# While boarding an aeroplane, a passenger got hurt.

Question:

While boarding an aeroplane, a passenger got hurt. The pilot showing promptness and concern, made arrangements to hospitalise the injured and so the plane started late by 30 minutes.
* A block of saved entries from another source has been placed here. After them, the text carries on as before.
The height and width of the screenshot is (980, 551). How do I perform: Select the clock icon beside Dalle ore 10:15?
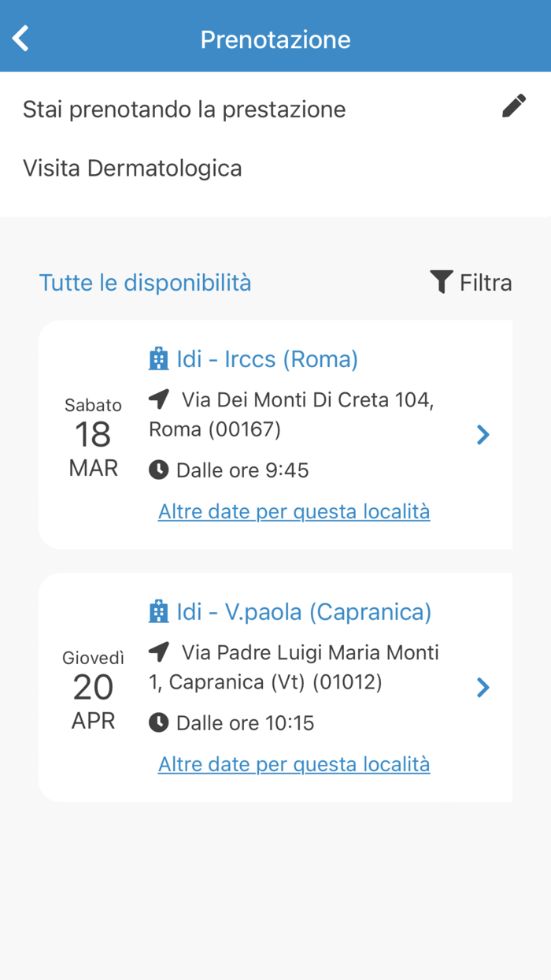coord(160,722)
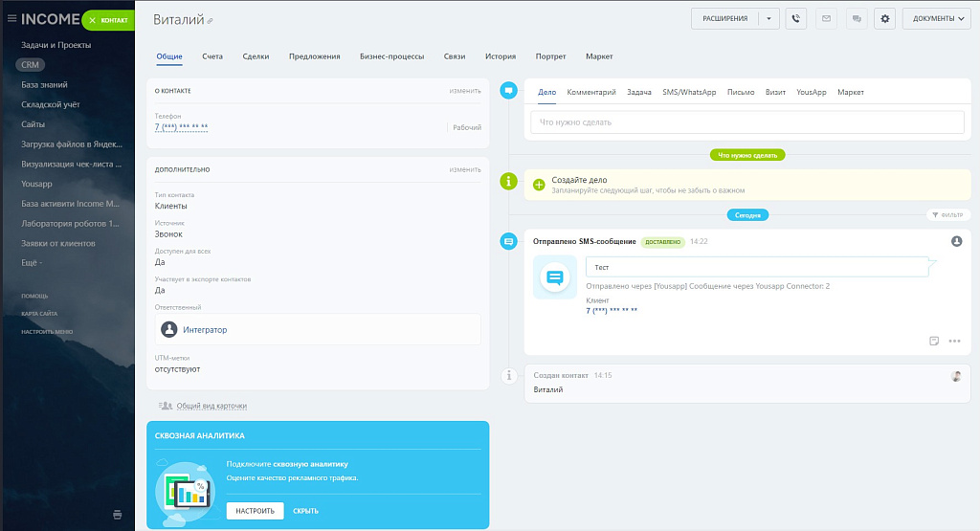
Task: Expand the Расширения dropdown arrow
Action: point(768,18)
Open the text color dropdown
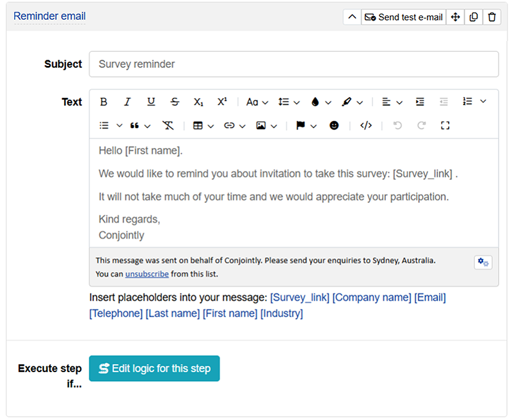The height and width of the screenshot is (420, 512). tap(321, 102)
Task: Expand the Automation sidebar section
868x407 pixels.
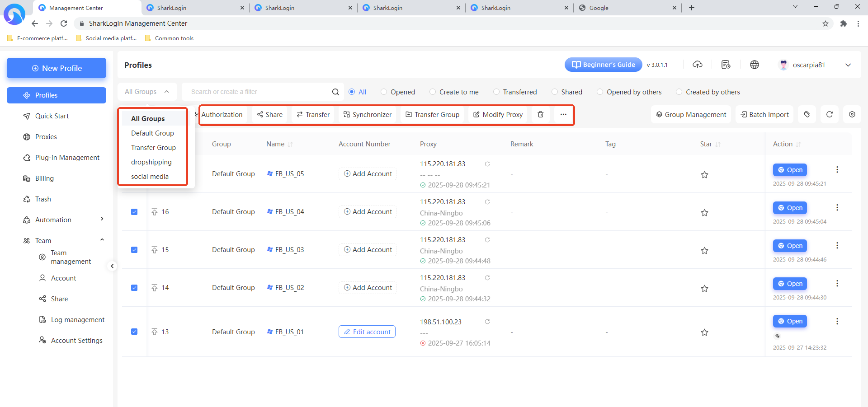Action: [x=102, y=220]
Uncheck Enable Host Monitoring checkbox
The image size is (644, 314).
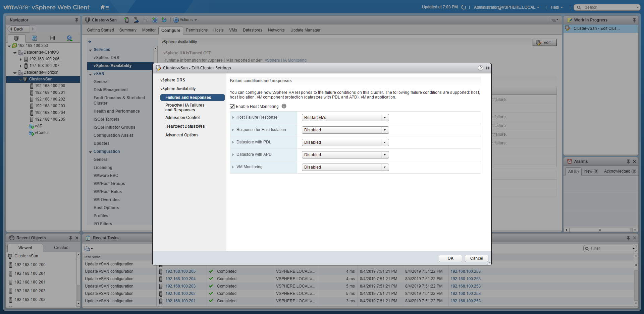point(232,107)
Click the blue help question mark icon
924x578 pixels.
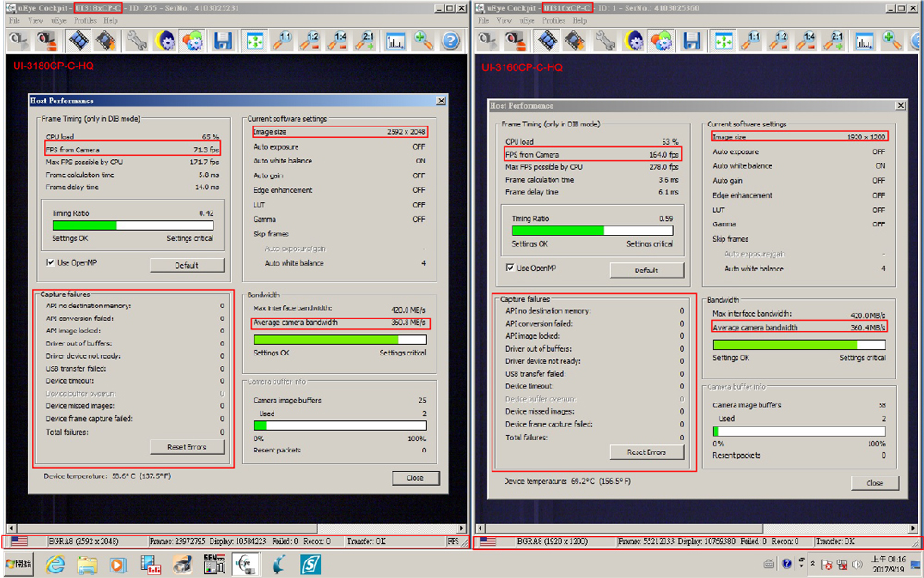point(450,41)
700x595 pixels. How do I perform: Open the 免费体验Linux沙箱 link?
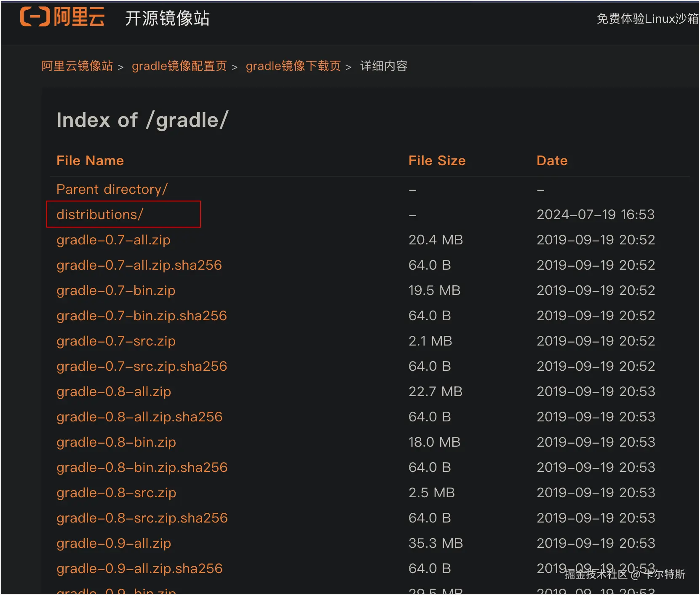click(x=648, y=19)
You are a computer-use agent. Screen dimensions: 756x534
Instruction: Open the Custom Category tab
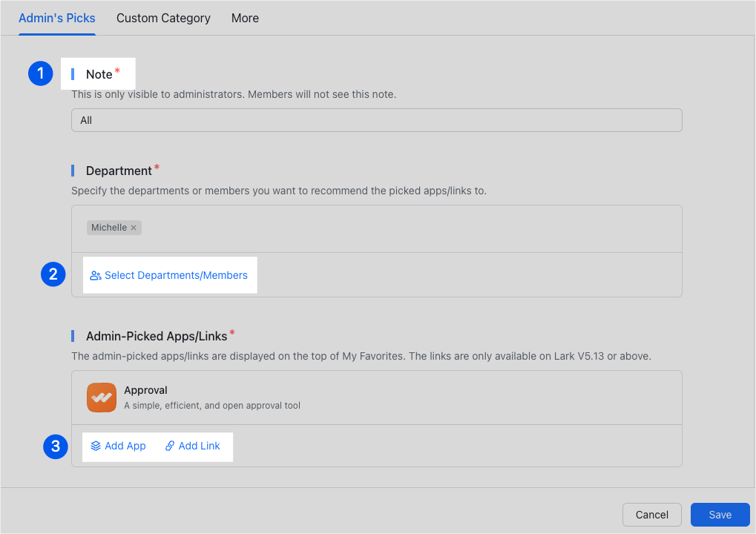pos(163,18)
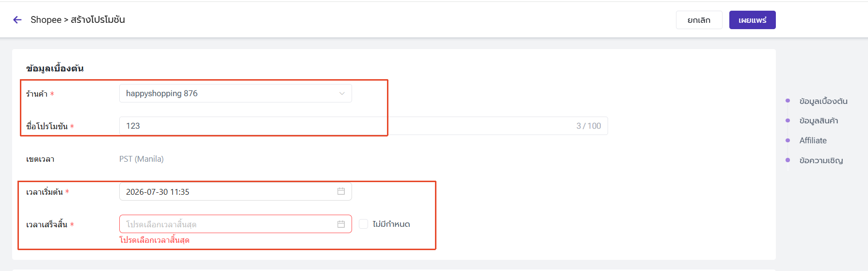Click the ยกเลิก cancel button
868x271 pixels.
coord(699,20)
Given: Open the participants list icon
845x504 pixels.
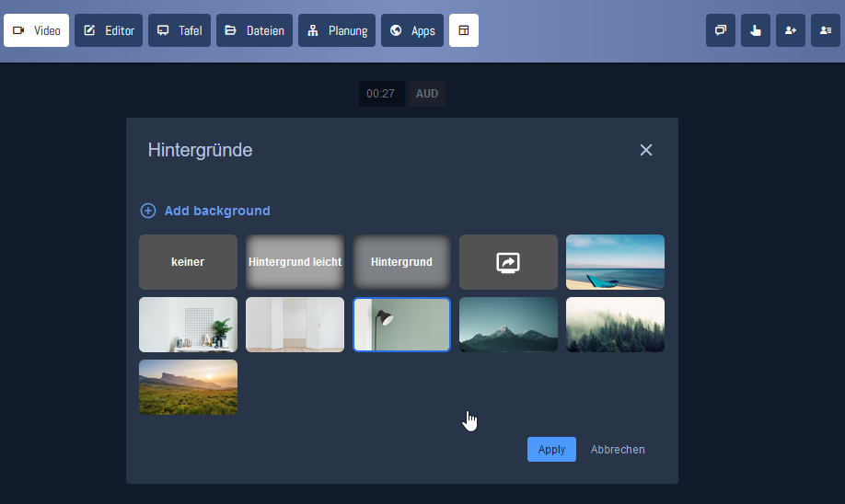Looking at the screenshot, I should tap(826, 30).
To reach the destination, 1500 km away, in time, the pilot increased the speed by 100 km/hour.
Find the original speed of the plane.
Do you appreciate the values shown by the pilot, namely promptness in providing help to the injured and his efforts to reach in time?

Solution:

Let the original speed of the plane be x km/h.
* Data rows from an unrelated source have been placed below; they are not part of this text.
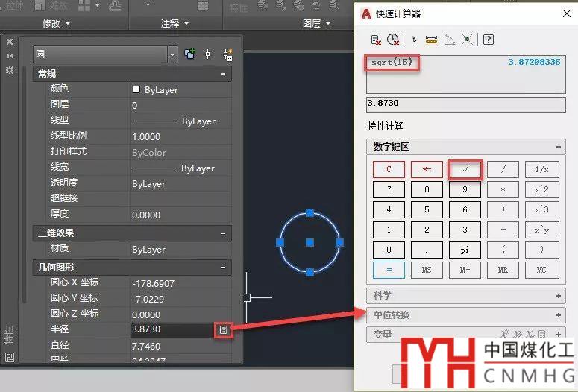
Task: Click the 半径 radius value field
Action: tap(170, 329)
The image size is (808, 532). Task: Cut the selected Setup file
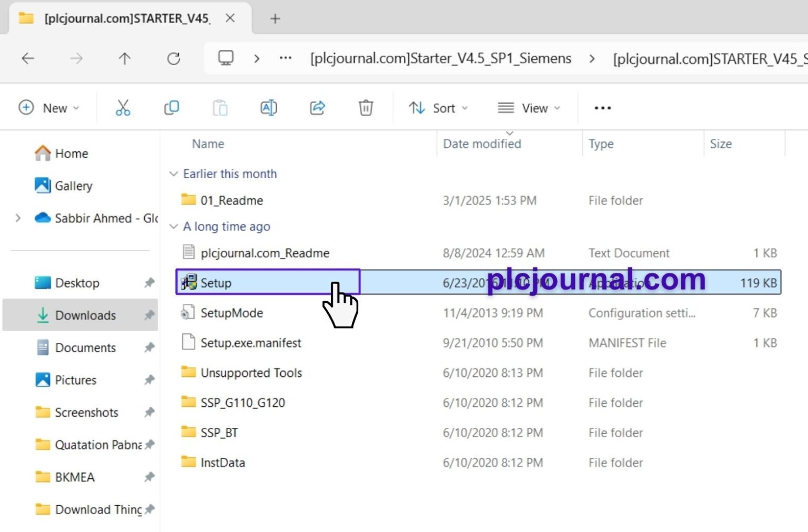click(x=123, y=108)
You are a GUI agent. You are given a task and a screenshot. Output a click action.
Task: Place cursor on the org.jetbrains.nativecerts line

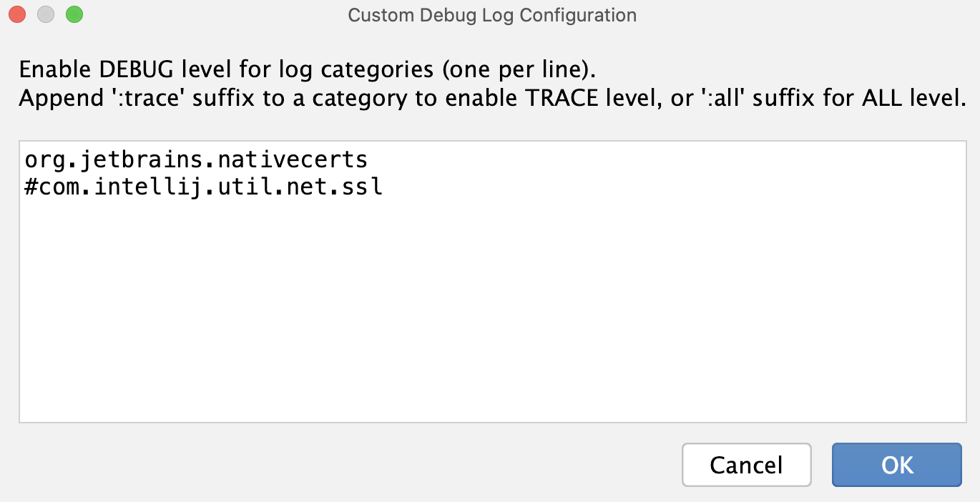[x=193, y=159]
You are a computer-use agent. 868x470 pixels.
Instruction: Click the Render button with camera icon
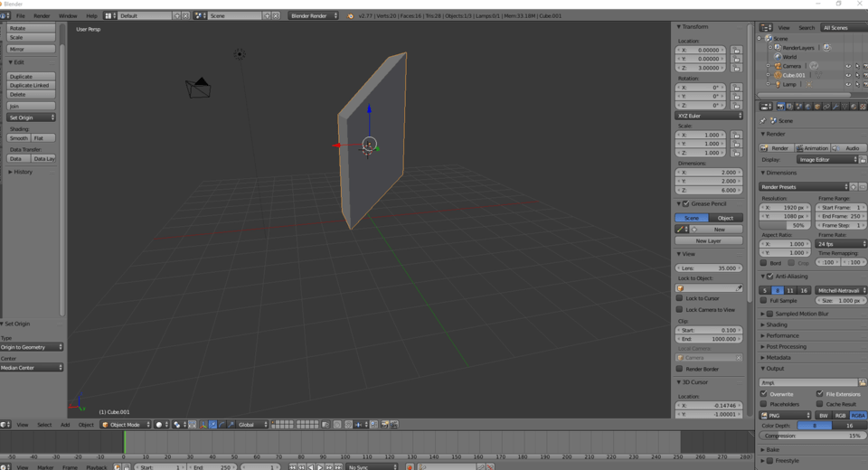point(776,148)
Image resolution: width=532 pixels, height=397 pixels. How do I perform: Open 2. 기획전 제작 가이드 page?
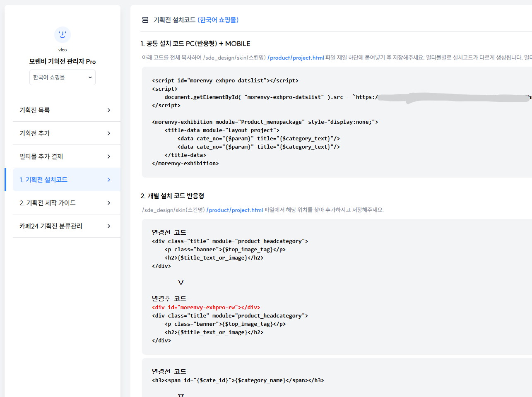tap(48, 203)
∴ Actual speed of the plane = (x + 100) km/h

Distance of the journey = 1500 km

Time taken to reach the destination at original speed $=\frac{1500}{x} \mathrm{~h}$       $\left(\right.$ Time $\left.=\frac{\text { Distance }}{\text { Speed }}\right)$

Time taken to reach the destination at actual speed $=\frac{1500}{x+100} \mathrm{~h}$

According to the given condition,

Time taken to reach the destination at original speed = Time taken to reach the destination at actual speed + 30 min

$\therefore \frac{1500}{x}=\frac{1500}{x+100}+\frac{1}{2}$            $\left(30 \mathrm{~min}=\frac{30}{60} \mathrm{~h}=\frac{1}{2} \mathrm{~h}\right)$

$\Rightarrow \frac{1500}{x}-\frac{1500}{x+100}=\frac{1}{2}$

$\Rightarrow \frac{1500 x+150000-1500 x}{x(x+100)}=\frac{1}{2}$

$\Rightarrow \frac{150000}{x^{2}+100 x}=\frac{1}{2}$

$\Rightarrow x^{2}+100 x=300000$

$\Rightarrow x^{2}+100 x-300000=0$

$\Rightarrow x^{2}+600 x-500 x-300000=0$

$\Rightarrow x(x+600)-500(x+600)=0$

$\Rightarrow(x+600)(x-500)=0$

$\Rightarrow x+600=0$ or $x-500=0$

$\Rightarrow x=-600$ or $x=500$

∴ x = 500                 (Speed cannot be negative)

Hence, the original speed of the plane is 500 km/h.

Yes, we appreciate the values shown by the pilot, namely promptness in providing help to the injured and his efforts to reach in time. This reflects the caring nature of the pilot and his dedication to the work.